Turkey Day, Meet Porkey Day

by Melody Kettle


Warning: “Porkographic” Food Content

I love the warm familiarity of Thanksgiving - turkey, yams, creamed mushrooms, gelatinous cranberry sauce, and Grandma’s stuffing with liver - a menu for olfactory nirvana! This year, my grandmother is passing the Thanksgiving torch to me.  According to Grandma, this “will be a most interesting Thanksgiving,” because I’ve elected to transform Turkey Day into “Porkey” Day. 

The gratuitous, free turkey will still be in the oven (which is why the “e” is retained in “Porkey”), but something else will be cooking outside. My well-documented love for all things pork has worked its way into our most traditional holiday, and I will be roasting a pig!

It’s a fact - pork fat rules. Over the summer I attended a Cuban pig roast and fell swooning over crisp, golden, shimmering, skin and succulent meat; in a word: toothsome.  From that date on, it became my goal to roast my very own pig. 

I contacted my partner in pork, Rob Nicolosi at Nicolosi Foods in Union City for a 30 -35-pound commodity pig. 
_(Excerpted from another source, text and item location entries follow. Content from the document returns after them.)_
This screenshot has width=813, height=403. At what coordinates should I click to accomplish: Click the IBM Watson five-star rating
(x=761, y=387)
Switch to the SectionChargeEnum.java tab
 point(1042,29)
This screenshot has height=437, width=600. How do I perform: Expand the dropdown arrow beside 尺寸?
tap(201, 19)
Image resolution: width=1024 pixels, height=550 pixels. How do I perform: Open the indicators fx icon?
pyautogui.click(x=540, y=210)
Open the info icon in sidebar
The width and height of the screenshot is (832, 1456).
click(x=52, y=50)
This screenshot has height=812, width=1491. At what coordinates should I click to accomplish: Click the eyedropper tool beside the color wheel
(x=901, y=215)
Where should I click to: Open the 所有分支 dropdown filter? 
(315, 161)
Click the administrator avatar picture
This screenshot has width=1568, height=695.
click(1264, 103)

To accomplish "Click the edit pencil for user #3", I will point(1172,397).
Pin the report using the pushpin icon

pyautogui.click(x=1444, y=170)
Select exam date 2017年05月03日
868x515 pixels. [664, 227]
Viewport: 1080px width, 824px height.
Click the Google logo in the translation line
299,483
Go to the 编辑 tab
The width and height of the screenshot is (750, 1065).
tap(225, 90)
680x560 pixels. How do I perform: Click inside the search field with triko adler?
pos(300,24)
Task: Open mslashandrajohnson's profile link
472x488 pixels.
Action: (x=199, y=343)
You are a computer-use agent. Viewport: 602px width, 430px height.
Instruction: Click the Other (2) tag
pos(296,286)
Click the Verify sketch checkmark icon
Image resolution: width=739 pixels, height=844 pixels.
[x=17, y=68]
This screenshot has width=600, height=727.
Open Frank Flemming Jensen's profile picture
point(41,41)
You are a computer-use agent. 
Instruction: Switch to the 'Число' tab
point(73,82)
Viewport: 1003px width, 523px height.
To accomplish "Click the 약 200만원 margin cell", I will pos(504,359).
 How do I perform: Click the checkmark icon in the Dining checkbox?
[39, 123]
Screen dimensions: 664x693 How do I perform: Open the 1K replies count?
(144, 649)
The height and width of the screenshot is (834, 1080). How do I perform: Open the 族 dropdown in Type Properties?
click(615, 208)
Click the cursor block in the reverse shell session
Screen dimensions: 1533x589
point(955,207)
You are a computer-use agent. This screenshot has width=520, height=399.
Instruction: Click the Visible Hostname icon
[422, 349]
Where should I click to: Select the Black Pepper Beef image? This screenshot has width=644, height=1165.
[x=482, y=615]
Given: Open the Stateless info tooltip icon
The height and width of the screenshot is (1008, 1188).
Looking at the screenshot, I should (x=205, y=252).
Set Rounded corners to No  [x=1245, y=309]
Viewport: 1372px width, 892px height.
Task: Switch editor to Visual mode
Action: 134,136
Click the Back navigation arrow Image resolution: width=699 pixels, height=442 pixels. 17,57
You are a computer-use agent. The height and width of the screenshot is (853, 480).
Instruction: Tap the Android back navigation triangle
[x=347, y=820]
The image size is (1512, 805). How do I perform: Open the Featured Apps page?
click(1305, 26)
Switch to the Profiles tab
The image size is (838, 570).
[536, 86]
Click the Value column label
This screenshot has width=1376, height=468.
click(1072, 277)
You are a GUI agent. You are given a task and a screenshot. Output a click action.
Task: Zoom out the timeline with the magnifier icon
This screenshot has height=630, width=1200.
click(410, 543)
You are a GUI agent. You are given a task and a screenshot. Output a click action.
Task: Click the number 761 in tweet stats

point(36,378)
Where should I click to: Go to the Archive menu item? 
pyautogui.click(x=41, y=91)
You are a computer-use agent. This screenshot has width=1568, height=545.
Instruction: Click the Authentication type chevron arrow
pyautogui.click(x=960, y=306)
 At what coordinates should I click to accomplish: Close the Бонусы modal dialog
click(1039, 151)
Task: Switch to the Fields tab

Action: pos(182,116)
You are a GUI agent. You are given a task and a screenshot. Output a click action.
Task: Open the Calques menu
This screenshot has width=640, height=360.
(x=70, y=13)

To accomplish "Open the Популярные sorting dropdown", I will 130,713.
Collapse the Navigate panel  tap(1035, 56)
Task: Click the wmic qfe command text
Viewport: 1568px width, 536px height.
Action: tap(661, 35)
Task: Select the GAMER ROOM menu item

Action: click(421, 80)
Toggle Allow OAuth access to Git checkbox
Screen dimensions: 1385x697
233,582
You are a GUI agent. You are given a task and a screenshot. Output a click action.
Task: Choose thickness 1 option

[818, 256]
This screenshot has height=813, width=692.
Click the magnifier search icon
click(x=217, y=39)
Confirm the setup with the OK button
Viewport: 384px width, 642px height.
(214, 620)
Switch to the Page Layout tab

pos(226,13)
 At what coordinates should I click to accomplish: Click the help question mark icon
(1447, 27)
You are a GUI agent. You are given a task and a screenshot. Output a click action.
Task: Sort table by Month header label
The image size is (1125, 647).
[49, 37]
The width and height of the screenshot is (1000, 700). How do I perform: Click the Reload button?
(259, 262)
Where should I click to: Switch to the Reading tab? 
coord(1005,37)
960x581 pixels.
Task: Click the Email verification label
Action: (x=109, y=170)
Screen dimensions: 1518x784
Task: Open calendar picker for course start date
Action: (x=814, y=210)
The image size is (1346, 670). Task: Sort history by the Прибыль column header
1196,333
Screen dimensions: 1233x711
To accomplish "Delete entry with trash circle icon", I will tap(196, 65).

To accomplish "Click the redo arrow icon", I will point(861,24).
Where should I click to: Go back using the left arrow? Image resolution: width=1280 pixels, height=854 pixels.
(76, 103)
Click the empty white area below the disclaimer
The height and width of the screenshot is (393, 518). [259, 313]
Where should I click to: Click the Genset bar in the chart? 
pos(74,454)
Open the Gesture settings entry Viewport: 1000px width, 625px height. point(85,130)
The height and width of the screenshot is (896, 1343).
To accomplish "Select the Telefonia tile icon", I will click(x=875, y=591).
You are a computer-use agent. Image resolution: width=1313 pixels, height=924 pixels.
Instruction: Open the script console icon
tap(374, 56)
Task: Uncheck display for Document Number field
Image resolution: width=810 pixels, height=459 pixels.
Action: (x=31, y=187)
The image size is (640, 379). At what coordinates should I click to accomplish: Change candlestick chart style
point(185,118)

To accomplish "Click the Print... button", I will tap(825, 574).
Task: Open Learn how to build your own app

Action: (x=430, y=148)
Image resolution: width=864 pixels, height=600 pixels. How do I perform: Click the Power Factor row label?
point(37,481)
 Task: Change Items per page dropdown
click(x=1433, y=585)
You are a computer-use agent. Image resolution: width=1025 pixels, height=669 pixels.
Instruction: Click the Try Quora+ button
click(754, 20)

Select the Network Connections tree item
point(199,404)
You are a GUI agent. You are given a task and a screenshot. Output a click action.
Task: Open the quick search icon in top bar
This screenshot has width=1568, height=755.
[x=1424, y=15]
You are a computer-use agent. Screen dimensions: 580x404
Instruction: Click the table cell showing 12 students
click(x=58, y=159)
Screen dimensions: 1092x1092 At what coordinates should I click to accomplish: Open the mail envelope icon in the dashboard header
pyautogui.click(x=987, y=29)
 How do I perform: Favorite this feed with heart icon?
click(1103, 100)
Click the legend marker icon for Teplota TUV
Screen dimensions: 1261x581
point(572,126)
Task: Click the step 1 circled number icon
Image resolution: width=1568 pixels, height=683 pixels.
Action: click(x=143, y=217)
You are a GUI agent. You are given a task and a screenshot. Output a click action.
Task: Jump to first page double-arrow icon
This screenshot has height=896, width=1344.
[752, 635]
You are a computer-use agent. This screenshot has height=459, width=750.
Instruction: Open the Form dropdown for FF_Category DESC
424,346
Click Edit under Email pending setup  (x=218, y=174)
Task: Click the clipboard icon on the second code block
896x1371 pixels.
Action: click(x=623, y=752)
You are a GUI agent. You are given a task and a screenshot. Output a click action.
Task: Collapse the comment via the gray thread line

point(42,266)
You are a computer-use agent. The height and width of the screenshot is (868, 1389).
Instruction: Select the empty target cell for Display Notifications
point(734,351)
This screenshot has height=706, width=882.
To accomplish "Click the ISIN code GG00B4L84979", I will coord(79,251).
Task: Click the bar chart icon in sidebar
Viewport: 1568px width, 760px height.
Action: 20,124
Lou Palma, our local pork curing extraordinare generously allowed me to borrow – and assemble - his brand new Caja China roasting box.  Cooking in a Caja China is quite different than any method I’ve attempted before.  With the Caja China, the pig is fit flat into a rack and placed inside a wooden box that is lined with aluminum sheeting.  Charcoals are then placed on the top of box, lit and spread evenly.  The pig cooks radiantly from the top down. 

How will the pig be prepped? My friend, Mario Hernandez, who grew up roasting pigs with his grandfather, was kind enough to share his grandfather’s recipe and method with me. Here’s the rub and the marinade:

Salt

- 1 tablespoon of salt for every 3 lbs of pig (not part of the marinade, but rather rubbed all over the "outside" of the pig - skin, legs, feet, face, ears, etc.) as a preservative, and to help the skin crisp up.  Don't use the marinade on the skin, or it won't crisp up.

Marinade

- mash 1 head of garlic for every 10 lbs of pig;

- add a couple tablespoons of black pepper;

- add some Spanish Olive Oil;

- add some Naranja Agria (sour orange), or the juice of 2 limes and one orange;

- add some oregano;

- add salt to taste.

I could taste the skin now! Of course, I’ll be preparing the appropriate side dishes as well, including, but not limited to, black beans and rice.  Will you be bucking tradition and tossing the Turkey? Or do abide by the bird? Or fly with the flock?